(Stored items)
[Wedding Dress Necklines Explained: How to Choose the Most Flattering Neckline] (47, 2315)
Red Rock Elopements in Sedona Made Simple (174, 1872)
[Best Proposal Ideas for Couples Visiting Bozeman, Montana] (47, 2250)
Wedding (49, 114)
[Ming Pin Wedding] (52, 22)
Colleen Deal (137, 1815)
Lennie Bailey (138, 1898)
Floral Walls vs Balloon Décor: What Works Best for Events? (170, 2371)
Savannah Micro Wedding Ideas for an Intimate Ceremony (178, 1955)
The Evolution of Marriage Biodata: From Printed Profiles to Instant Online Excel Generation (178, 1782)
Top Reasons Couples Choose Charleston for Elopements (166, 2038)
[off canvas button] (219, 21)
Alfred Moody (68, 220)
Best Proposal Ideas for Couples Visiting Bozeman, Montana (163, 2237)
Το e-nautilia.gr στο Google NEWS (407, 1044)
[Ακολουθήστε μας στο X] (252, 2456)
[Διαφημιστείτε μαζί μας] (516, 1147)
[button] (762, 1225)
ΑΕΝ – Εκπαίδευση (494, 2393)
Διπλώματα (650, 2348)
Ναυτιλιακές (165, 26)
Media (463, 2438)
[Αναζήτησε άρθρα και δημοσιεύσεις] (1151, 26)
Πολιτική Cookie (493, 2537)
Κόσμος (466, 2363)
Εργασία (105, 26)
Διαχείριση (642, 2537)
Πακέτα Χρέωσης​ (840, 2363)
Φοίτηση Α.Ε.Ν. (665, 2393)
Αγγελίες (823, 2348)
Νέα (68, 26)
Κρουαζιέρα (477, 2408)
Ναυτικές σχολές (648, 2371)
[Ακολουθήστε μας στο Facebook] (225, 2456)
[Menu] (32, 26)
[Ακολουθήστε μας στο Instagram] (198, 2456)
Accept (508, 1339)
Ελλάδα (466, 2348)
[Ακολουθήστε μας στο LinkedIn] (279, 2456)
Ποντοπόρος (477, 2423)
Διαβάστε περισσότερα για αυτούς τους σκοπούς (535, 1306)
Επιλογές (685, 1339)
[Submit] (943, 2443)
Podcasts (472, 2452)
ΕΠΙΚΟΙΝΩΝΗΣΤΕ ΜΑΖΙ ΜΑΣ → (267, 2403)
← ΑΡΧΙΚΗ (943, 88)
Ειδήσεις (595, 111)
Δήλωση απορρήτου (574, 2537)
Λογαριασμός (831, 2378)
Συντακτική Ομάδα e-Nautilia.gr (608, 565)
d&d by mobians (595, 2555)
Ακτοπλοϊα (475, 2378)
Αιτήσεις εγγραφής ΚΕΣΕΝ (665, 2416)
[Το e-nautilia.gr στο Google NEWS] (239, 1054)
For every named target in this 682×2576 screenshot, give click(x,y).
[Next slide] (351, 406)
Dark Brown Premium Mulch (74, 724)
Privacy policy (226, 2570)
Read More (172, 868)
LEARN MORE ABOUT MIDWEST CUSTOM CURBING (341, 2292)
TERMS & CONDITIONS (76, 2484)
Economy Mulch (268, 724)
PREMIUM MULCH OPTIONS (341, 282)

#### [EXERCISE REQUIREMENTS]
This exercise requires the entries above to be restated exactly.

#### [RESULT OF THE EXERCISE]
[Wedding Dress Necklines Explained: How to Choose the Most Flattering Neckline] (47, 2315)
Red Rock Elopements in Sedona Made Simple (174, 1872)
[Best Proposal Ideas for Couples Visiting Bozeman, Montana] (47, 2250)
Wedding (49, 114)
[Ming Pin Wedding] (52, 22)
Colleen Deal (137, 1815)
Lennie Bailey (138, 1898)
Floral Walls vs Balloon Décor: What Works Best for Events? (170, 2371)
Savannah Micro Wedding Ideas for an Intimate Ceremony (178, 1955)
The Evolution of Marriage Biodata: From Printed Profiles to Instant Online Excel Generation (178, 1782)
Top Reasons Couples Choose Charleston for Elopements (166, 2038)
[off canvas button] (219, 21)
Alfred Moody (68, 220)
Best Proposal Ideas for Couples Visiting Bozeman, Montana (163, 2237)
Το e-nautilia.gr στο Google NEWS (407, 1044)
[Ακολουθήστε μας στο X] (252, 2456)
[Διαφημιστείτε μαζί μας] (516, 1147)
[button] (762, 1225)
ΑΕΝ – Εκπαίδευση (494, 2393)
Διπλώματα (650, 2348)
Ναυτιλιακές (165, 26)
Media (463, 2438)
[Αναζήτησε άρθρα και δημοσιεύσεις] (1151, 26)
Πολιτική Cookie (493, 2537)
Κόσμος (466, 2363)
Εργασία (105, 26)
Διαχείριση (642, 2537)
Πακέτα Χρέωσης​ (840, 2363)
Φοίτηση Α.Ε.Ν. (665, 2393)
Αγγελίες (823, 2348)
Νέα (68, 26)
Κρουαζιέρα (477, 2408)
Ναυτικές σχολές (648, 2371)
[Ακολουθήστε μας στο Facebook] (225, 2456)
[Menu] (32, 26)
[Ακολουθήστε μας στο Instagram] (198, 2456)
Accept (508, 1339)
Ελλάδα (466, 2348)
[Ακολουθήστε μας στο LinkedIn] (279, 2456)
Ποντοπόρος (477, 2423)
Διαβάστε περισσότερα για αυτούς τους σκοπούς (535, 1306)
Επιλογές (685, 1339)
[Submit] (943, 2443)
Podcasts (472, 2452)
ΕΠΙΚΟΙΝΩΝΗΣΤΕ ΜΑΖΙ ΜΑΣ → (267, 2403)
← ΑΡΧΙΚΗ (943, 88)
Ειδήσεις (595, 111)
Δήλωση απορρήτου (574, 2537)
Λογαριασμός (831, 2378)
Συντακτική Ομάδα e-Nautilia.gr (608, 565)
d&d by mobians (595, 2555)
Ακτοπλοϊα (475, 2378)
Αιτήσεις εγγραφής ΚΕΣΕΝ (665, 2416)
[Το e-nautilia.gr στο Google NEWS] (239, 1054)
For every named target in this 682×2576 screenshot, give click(x,y).
[Next slide] (351, 406)
Dark Brown Premium Mulch (74, 724)
Privacy policy (226, 2570)
Read More (172, 868)
LEARN MORE ABOUT MIDWEST CUSTOM CURBING (341, 2292)
TERMS & CONDITIONS (76, 2484)
Economy Mulch (268, 724)
PREMIUM MULCH OPTIONS (341, 282)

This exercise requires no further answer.